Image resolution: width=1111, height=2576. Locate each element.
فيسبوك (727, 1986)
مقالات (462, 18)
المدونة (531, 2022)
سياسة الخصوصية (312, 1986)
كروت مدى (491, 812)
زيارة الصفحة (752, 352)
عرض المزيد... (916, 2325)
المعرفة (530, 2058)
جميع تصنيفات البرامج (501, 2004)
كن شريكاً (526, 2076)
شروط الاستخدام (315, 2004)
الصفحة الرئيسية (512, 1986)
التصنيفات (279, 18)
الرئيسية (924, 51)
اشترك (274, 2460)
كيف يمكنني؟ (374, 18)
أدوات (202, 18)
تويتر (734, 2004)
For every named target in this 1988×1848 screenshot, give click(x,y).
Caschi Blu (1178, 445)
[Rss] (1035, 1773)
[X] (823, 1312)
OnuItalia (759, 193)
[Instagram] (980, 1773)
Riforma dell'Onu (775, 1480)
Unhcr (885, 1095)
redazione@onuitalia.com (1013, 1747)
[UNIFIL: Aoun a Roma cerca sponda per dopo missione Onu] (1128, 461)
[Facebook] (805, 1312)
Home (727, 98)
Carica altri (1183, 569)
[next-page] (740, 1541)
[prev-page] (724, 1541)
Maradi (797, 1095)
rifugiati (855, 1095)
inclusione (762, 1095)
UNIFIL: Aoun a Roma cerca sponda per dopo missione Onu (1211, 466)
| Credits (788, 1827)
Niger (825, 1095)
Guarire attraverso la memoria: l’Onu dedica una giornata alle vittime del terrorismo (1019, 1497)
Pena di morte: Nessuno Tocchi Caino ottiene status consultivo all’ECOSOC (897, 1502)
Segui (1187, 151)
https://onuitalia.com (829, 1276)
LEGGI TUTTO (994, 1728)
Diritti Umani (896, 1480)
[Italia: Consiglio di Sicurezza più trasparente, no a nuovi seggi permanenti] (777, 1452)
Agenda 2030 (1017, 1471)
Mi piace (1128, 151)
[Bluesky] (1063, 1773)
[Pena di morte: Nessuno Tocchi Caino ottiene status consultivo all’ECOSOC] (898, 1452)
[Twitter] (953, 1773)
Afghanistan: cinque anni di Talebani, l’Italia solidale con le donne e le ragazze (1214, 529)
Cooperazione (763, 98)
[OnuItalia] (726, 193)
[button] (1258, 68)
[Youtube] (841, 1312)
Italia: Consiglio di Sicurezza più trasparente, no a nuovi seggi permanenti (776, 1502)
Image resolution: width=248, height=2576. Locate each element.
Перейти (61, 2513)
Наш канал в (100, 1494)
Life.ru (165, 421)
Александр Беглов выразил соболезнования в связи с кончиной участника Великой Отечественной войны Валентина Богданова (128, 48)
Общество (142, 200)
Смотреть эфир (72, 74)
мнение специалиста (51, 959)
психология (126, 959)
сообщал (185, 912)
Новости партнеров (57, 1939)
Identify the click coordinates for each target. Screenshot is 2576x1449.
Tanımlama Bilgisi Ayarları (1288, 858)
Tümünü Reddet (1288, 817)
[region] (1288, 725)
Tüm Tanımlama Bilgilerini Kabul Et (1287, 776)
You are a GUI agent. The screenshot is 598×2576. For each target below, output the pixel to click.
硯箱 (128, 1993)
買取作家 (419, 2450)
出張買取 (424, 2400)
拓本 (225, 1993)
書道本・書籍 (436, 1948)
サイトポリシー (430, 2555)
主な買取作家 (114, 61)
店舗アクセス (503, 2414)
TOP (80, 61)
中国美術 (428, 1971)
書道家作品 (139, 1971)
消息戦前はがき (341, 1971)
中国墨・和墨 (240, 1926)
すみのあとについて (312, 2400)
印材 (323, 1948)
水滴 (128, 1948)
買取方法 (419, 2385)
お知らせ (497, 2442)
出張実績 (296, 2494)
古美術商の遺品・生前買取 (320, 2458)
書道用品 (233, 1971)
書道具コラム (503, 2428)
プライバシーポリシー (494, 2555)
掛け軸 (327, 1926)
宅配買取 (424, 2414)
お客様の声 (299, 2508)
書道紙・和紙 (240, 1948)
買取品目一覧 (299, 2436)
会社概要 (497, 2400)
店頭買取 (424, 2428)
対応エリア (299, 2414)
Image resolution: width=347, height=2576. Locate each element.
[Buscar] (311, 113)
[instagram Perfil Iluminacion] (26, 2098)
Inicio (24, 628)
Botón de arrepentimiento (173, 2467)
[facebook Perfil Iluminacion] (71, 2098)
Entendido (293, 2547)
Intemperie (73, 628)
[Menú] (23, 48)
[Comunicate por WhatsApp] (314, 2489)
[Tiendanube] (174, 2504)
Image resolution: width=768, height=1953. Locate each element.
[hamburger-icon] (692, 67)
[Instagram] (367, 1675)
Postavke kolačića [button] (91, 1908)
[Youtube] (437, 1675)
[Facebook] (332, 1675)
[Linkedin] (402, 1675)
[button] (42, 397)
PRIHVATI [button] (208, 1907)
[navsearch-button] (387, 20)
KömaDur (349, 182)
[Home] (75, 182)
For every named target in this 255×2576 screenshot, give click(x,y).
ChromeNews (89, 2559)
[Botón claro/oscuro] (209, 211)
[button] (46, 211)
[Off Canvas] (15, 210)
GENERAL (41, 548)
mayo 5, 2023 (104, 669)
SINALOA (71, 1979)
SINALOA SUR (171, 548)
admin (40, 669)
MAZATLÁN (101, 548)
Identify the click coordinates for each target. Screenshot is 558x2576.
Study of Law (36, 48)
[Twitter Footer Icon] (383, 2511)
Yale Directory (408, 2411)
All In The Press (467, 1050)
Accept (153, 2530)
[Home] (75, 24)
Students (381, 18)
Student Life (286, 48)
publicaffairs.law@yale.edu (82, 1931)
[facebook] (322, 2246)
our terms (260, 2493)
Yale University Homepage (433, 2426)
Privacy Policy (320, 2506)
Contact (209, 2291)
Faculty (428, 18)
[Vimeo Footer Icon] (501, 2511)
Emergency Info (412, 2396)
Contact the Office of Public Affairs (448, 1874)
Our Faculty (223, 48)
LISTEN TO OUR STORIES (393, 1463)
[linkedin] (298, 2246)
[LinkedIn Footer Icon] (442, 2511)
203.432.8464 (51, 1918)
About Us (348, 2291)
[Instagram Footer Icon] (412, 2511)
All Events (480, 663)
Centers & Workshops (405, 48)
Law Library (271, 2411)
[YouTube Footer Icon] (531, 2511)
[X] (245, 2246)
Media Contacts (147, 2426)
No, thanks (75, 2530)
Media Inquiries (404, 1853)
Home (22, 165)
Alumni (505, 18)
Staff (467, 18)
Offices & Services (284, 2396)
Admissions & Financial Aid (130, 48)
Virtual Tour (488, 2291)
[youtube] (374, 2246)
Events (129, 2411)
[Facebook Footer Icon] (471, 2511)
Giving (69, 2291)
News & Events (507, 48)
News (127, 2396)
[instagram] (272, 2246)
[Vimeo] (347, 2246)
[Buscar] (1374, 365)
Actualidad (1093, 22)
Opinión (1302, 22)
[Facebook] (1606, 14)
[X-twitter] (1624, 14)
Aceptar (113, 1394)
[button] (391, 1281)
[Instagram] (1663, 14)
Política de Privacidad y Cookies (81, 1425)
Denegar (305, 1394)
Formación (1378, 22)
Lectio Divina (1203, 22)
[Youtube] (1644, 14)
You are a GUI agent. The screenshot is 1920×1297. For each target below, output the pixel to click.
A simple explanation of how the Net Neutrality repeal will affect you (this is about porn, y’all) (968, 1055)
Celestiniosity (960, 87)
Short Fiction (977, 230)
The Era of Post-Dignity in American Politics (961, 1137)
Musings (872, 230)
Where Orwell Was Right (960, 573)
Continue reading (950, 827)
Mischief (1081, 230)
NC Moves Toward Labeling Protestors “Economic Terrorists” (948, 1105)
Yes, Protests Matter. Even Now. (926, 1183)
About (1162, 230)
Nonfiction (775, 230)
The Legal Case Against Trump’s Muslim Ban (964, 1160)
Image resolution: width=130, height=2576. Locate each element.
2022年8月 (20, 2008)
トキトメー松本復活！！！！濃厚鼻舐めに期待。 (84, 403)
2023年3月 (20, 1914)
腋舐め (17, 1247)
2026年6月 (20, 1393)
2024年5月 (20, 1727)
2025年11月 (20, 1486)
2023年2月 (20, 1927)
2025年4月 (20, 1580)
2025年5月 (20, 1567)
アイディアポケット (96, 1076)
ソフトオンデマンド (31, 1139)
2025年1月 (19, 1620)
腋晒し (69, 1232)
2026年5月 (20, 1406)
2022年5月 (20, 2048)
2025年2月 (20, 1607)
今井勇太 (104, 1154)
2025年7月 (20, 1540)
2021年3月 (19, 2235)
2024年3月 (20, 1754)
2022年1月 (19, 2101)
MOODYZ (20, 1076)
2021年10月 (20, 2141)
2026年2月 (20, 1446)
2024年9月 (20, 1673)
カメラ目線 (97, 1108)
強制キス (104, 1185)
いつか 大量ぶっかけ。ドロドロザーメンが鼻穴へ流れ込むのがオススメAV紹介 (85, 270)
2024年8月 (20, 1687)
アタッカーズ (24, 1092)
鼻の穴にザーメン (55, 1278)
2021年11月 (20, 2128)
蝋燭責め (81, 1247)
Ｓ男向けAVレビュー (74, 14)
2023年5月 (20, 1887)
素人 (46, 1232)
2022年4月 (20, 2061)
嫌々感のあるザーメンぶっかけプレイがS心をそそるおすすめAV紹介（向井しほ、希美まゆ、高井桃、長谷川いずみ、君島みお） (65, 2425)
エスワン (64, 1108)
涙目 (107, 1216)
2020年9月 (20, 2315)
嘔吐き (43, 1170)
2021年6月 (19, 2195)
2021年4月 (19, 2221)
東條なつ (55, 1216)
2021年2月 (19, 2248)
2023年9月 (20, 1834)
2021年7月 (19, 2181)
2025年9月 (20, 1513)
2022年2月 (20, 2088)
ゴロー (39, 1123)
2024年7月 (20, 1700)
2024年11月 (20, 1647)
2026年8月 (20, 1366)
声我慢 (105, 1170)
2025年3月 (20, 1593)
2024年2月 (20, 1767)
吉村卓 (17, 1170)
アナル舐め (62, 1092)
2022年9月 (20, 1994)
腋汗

· · · ·

_Action item_
Whenever a line of the entries contains "Sicurezza", it counts toward the total; state that total alone.

_Solution for this exercise_
2